Which kernel version are you running when you see this?

This bug is awaiting verification that the kernel in -proposed solves the problem. Please test the kernel and update this bug with the results. If the problem is solved, change the tag 'verification-needed-focal' to 'verification-done-focal'. If the problem still exists, change the tag 'verification-needed-focal' to 'verification-failed-focal'.

If verification is not done by 5 working days from today, this fix will be dropped from the source code, and this bug will be closed.

See https://wiki.ubuntu.com/Testing/EnableProposed for documentation how to enable and use -proposed. Thank you!

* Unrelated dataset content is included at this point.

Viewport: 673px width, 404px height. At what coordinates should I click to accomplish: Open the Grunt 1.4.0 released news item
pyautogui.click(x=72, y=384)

tags: added: verification-needed-focal
Oded Arbel (oded-geek) wrote :

Sorry for the long delay in testing - I've been cooped up at home due to illness, where my ability to test with different display configurations in severely limited.

That being said, I've been running the canonical-kernel-team/unstable 5.4.0-17.21 for about a week now, including two days in the office where I usually repro the problem, and no incidents so far.

I'm willing to call this "fixed".

Haw Loeung (hloeung) wrote :

Been running 5.4.0-17.21, also from the canonical-kernel-team/unstable PPA, for 5 days now and have yet to see any i915 resets or hangs.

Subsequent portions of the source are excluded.